Collected data entries:

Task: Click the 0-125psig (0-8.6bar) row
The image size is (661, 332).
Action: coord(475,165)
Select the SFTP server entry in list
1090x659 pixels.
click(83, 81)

- **ACTIVITY**
Say every entry again, exactly as it reads.

- **ANSWER TO THE PROBLEM**
Task: Click the 0-125psig (0-8.6bar) row
The image size is (661, 332).
Action: coord(475,165)
Select the SFTP server entry in list
1090x659 pixels.
click(83, 81)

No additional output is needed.